Inflacion espaldas vacaciones

Las ganas de viajar y romper con la rutina, evidentes tras el encierro pandémico y las primeras vacaciones con limitación y restricciones incómodas, aún siguen vives, a pesar de la erosión que la inflación ha infligido a los presupuestos familiares durante el último año. Hay decisiones de consumo cuya reactivación se atribuyó en un primer momento al ahorro acumulado durante la crisis sanitaria. Y o bien para algunos ese ahorro aún está disponible, o bien las razones eran mucho menos coyunturales y esos días de desplazamiento ya programado forman ya parte de un presupuesto esencial al que solo se retirará en caso de fallas inaplazables. Algo que para muchas familias (pero seguramente para las que ya vivían en los límites de la austeridad) es ya asfixiante pero que, con los datos de empleo en la mano, no han llegado a quienes integran el potencial mercado turístico interior.

Que los augurios sobre el impacto devastador de la guerra de Ucrania, el encarecimiento de la billura energética y las turbulencias bancarias se hayan ido descartando quizás hayan eliminado cautelas y prudencias a la hora de programar las vacaciones o decidir otro tipo de gastos.
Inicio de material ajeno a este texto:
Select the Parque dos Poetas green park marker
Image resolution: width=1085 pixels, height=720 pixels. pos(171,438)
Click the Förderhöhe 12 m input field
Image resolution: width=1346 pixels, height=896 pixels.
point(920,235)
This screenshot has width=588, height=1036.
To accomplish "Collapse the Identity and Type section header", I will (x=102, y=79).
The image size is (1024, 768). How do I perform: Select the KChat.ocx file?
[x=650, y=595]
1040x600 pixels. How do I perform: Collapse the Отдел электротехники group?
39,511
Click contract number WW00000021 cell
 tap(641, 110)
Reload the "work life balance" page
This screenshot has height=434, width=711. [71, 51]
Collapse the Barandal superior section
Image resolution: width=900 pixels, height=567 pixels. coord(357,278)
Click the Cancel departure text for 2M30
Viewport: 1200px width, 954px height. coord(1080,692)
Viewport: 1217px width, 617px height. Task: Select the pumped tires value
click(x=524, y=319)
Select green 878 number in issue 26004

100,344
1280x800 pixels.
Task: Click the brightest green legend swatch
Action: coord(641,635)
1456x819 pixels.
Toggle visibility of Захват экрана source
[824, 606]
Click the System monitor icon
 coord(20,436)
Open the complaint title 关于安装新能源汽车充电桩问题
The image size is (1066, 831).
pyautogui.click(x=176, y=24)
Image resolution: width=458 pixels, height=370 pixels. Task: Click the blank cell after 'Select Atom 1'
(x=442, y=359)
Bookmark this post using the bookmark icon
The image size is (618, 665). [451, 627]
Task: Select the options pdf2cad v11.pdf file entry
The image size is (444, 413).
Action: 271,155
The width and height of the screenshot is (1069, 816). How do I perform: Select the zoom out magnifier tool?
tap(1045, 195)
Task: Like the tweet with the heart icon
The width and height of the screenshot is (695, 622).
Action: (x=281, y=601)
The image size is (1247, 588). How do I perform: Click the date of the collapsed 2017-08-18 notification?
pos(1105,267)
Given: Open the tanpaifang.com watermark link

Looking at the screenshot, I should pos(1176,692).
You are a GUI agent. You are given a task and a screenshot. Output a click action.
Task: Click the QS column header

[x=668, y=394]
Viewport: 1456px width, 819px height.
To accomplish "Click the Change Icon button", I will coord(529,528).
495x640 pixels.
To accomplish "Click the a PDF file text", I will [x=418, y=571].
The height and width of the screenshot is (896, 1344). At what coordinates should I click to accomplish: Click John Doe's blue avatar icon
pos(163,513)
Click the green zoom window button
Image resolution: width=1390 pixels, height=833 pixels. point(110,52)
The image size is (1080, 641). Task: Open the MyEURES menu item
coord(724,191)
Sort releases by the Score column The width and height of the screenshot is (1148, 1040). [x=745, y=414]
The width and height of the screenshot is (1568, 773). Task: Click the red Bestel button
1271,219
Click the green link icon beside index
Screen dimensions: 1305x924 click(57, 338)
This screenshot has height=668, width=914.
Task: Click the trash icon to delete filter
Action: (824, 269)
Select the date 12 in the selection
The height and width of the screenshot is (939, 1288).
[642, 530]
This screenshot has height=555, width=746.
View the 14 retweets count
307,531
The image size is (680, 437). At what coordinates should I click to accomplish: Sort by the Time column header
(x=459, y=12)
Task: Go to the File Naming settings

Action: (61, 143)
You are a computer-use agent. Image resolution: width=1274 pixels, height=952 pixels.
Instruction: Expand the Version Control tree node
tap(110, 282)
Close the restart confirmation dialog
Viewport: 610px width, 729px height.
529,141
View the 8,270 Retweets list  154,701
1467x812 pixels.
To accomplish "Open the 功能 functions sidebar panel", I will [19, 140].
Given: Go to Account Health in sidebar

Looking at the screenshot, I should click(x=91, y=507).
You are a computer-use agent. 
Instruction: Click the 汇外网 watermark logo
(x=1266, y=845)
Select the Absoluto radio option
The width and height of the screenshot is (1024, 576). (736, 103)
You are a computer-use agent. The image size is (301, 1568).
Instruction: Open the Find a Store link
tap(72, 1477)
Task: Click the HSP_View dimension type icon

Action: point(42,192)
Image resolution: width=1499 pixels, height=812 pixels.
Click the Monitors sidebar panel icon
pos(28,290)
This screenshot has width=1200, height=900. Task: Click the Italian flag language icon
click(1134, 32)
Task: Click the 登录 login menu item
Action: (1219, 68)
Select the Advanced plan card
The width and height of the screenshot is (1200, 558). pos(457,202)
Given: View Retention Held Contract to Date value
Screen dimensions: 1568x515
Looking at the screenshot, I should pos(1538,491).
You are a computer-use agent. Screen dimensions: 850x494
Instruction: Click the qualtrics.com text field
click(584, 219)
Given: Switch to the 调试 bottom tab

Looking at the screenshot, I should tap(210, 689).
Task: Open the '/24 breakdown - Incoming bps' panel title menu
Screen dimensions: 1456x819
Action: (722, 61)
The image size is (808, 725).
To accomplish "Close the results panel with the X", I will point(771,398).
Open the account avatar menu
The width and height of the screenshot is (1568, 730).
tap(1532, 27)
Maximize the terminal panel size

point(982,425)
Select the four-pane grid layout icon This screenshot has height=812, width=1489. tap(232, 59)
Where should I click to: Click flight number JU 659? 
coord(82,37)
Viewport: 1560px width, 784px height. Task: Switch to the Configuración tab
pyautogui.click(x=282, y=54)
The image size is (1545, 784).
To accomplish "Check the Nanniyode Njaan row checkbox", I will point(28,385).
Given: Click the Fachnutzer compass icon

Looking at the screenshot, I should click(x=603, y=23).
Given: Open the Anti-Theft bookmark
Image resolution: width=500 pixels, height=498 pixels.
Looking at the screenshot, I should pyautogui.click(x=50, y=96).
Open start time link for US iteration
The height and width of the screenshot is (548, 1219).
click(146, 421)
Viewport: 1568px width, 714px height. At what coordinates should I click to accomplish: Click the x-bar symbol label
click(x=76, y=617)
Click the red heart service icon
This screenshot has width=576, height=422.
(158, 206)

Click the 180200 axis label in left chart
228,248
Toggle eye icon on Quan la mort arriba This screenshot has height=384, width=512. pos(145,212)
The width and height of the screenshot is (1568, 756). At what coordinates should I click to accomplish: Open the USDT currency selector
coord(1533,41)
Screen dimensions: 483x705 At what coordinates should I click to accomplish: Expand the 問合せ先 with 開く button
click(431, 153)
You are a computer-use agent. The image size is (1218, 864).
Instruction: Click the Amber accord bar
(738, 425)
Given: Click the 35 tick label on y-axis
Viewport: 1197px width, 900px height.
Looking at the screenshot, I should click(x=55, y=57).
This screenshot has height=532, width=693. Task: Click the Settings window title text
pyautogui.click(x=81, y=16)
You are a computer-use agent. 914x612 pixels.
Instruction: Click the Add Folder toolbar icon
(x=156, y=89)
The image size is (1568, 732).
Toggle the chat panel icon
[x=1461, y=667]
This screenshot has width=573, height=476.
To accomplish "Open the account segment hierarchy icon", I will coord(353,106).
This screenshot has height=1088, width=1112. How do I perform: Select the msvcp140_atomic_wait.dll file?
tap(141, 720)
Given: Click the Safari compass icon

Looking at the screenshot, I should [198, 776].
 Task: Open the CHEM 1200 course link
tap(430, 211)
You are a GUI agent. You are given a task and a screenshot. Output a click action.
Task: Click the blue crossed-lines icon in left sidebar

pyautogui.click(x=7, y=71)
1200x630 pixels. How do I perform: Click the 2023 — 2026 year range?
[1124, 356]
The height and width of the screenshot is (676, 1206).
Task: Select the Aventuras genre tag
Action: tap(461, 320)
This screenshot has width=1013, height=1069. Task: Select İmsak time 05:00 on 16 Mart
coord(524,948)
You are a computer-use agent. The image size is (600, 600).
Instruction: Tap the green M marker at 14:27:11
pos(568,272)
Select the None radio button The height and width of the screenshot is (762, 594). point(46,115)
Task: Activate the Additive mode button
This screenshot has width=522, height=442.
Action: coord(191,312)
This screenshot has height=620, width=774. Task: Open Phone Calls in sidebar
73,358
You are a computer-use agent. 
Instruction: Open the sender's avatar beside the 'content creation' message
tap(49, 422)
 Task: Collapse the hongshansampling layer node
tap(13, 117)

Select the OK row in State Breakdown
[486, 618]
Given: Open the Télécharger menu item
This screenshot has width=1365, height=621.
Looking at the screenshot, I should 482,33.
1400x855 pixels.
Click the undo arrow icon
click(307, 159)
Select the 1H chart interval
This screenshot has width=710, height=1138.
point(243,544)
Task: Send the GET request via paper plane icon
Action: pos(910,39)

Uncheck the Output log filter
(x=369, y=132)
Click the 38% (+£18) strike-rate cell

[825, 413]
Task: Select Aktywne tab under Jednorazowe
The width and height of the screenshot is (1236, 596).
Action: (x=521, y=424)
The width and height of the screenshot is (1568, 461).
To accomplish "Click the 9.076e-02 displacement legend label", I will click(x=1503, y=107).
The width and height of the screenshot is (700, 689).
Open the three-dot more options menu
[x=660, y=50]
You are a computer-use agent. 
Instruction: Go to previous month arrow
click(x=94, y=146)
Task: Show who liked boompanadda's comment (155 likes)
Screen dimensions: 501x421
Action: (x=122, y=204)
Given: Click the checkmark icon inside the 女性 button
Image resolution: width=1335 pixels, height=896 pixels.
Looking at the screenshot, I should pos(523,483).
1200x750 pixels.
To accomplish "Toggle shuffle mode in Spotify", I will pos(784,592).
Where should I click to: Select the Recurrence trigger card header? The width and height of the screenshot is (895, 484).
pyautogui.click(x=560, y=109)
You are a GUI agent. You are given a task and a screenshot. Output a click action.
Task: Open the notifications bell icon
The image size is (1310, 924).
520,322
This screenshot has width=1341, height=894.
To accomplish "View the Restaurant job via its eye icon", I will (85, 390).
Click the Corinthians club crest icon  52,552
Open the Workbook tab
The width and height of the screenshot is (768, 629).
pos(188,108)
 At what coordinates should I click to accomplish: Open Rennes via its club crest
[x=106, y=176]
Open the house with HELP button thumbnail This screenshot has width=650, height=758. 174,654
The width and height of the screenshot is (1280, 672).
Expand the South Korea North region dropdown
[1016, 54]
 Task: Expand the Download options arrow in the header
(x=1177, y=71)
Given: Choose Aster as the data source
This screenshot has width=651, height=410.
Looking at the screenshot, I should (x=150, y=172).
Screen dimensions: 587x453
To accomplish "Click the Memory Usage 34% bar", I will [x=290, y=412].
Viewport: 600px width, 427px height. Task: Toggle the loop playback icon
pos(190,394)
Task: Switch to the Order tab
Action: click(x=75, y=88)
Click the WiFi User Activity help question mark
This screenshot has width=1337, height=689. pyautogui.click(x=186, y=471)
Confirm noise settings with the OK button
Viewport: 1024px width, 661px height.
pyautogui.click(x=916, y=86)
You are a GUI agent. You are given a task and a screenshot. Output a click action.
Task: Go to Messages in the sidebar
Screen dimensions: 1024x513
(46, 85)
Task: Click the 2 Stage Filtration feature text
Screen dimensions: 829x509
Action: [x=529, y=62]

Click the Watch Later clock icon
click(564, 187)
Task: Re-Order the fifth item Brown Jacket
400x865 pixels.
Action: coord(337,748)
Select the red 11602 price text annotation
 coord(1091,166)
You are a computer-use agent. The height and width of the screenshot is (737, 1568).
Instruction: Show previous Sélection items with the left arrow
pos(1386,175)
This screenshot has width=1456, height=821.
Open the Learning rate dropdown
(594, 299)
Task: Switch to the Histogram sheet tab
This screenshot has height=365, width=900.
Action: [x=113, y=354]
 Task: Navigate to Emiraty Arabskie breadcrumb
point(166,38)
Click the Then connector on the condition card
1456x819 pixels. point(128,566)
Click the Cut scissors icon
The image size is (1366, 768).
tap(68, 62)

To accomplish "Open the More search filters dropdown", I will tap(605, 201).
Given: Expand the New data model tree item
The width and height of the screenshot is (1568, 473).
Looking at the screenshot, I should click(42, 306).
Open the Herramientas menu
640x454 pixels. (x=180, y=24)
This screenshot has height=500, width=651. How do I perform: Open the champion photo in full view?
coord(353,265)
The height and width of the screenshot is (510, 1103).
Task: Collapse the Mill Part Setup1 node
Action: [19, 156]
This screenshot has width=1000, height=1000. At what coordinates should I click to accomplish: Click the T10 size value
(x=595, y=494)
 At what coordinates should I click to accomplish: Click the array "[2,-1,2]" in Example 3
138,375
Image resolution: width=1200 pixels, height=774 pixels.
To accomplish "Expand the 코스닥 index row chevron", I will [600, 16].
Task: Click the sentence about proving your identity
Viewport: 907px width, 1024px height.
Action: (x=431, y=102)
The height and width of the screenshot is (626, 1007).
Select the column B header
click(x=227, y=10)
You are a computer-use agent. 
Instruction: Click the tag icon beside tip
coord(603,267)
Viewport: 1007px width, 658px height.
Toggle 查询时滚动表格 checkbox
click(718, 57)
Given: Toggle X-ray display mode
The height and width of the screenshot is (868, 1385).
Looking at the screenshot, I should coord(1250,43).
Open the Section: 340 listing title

Las previsiones del sector y los datos de reservas y contratos disponibles auguran que el incremento de los precios no serán motivo para retraer los planes de viaje de formación general y que podemos vivir una semana comparable con los momentos previos a la crisis del covid-19 , algo que la economía española agradecerá.

En principio, puede ser extra que los billetes de avión no hayan notado apenas el alza de los precios (un 10% más pero un -1,1% en las vistas nacionales y un -9,7% en las vistas internacionales en relación a 2017) cuando en cambio el gasto que los viajeros harán en destino tendrán alzas del 30% en los hoteles, del 24% en la gasolina que reposten en su coche de alquiler, del 25% en sus cervezas o del 17,8% en los restaurantes (siempre respecto a 2017 ). El billete de avión, el primer factor de buena parte de los presupuestos vacacionales, se ha quedado a unos niveles asequibles que no le hacen will convert in a barrera de entrada en la psicología de compra a la hora de cidir el desplazamiento, especialmente cuando estamos hablando de periodos cortos. Otra cosa es hasta qué punto el gasto qu’acabarán acumulando Durante los desplazados podrá dar alguna sorpresa a final de mes. Incluido con una buena temporada de Semana Santa, no se puede dar por hecho que estos datos sean directamente extrapolables a la campaña de verano, todavía más cruciales para el conjunto de la economía del país y ante la que se atrevido a hacer pronósticos sobre hasta qué punto habrá o no una moderación del gasto relevante.

Dependemos de factores que no podemos controlar ni anticipación: con el turismo asiático aún en cuarentena por el encarecimiento de los vuelos desde a que continente a causa del cierre de l’espacio aéreo ukraniano y los efectos de las sanciones a Rusia y la recuperación de los mercados emisores de Francia, Alemania, el Reino Unido y Estados Unidos como principal baza par los datos optimistas del turismo de estas semanas, son demasiados los factores macroeconómicos que podrían afectarlos en los próximos meses.